_TASK_
Return all of the data exactly, omitting any images.

_RECORDS FOR THE EXERCISE_
○ ○ ○ ○

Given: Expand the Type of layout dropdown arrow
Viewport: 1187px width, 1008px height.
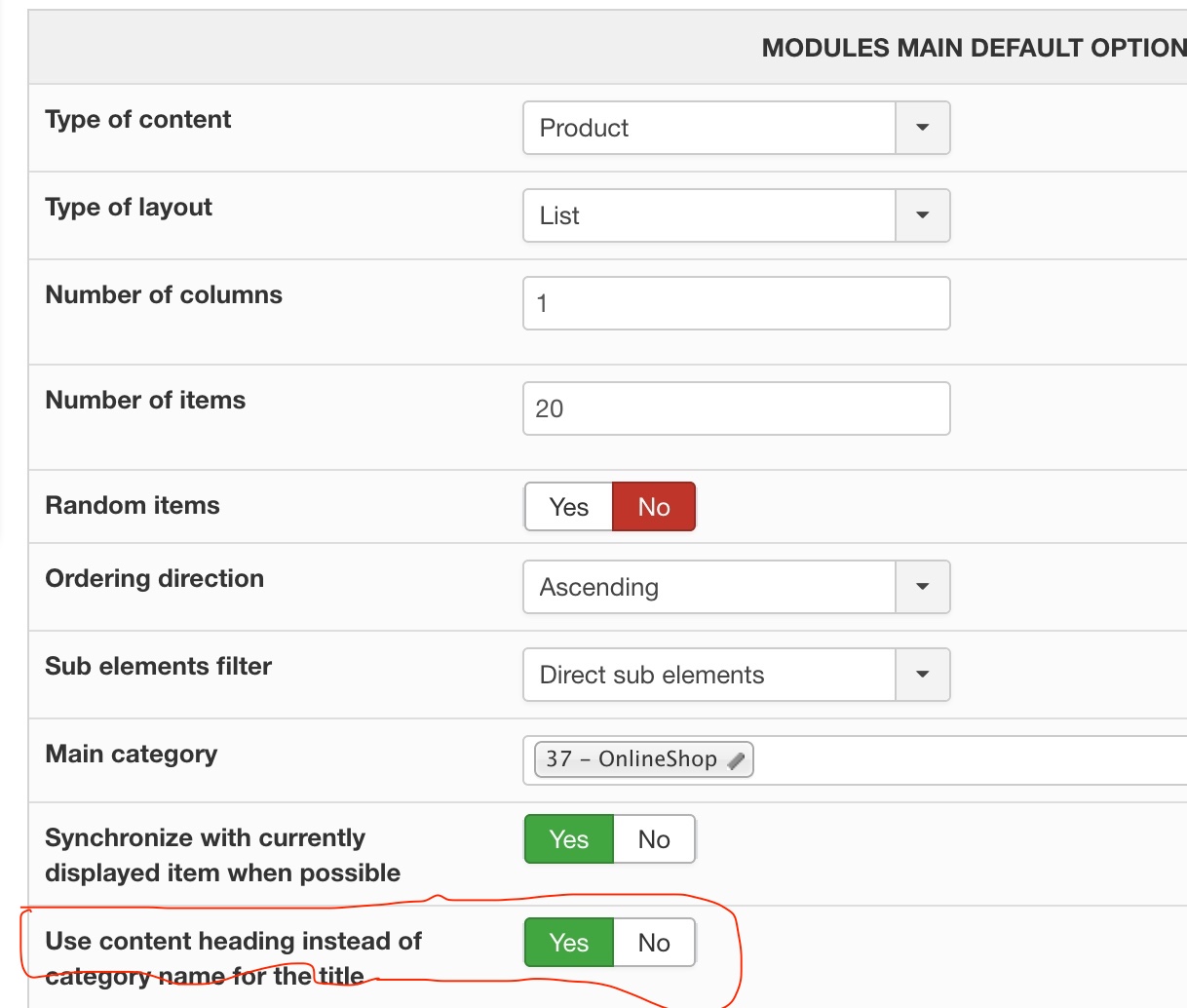Looking at the screenshot, I should [x=922, y=215].
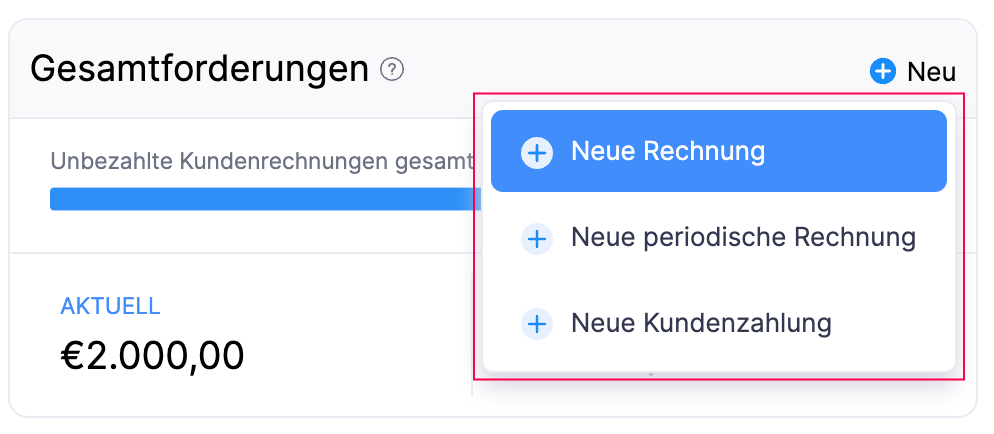Image resolution: width=994 pixels, height=434 pixels.
Task: Pick Neue Kundenzahlung in the dropdown menu
Action: click(700, 324)
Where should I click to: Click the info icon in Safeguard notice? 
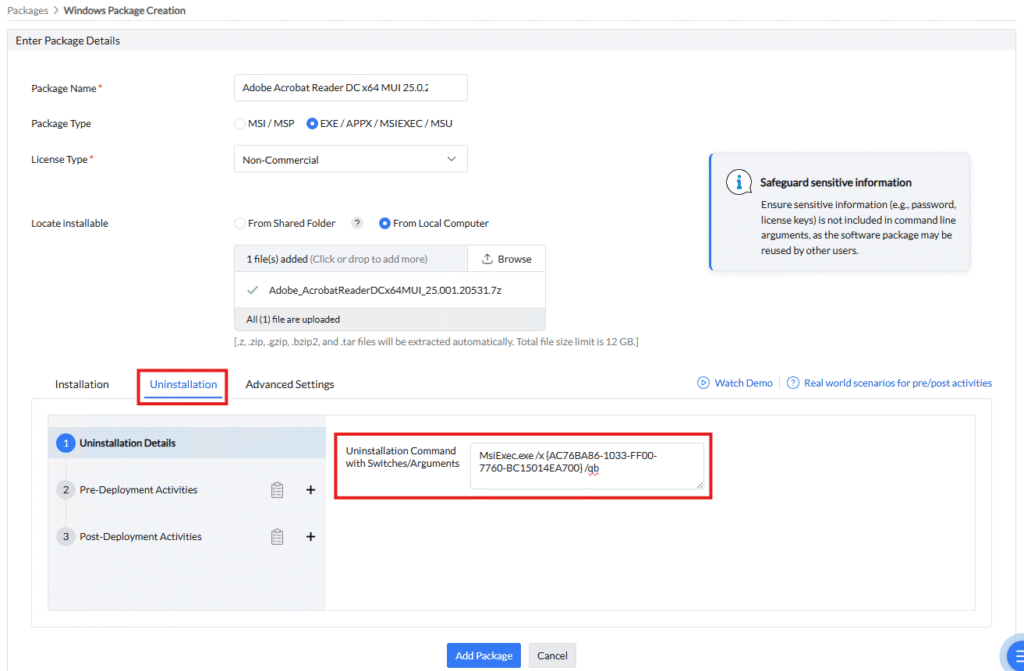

○ ○ ○ ○

_EXERCISE OUTPUT_
Given: Expand the Type of layout dropdown arrow
Viewport: 1187px width, 1008px height.
Looking at the screenshot, I should [x=922, y=215].
Image resolution: width=994 pixels, height=434 pixels.
Task: Pick Neue Kundenzahlung in the dropdown menu
Action: click(700, 324)
Where should I click to: Click the info icon in Safeguard notice? 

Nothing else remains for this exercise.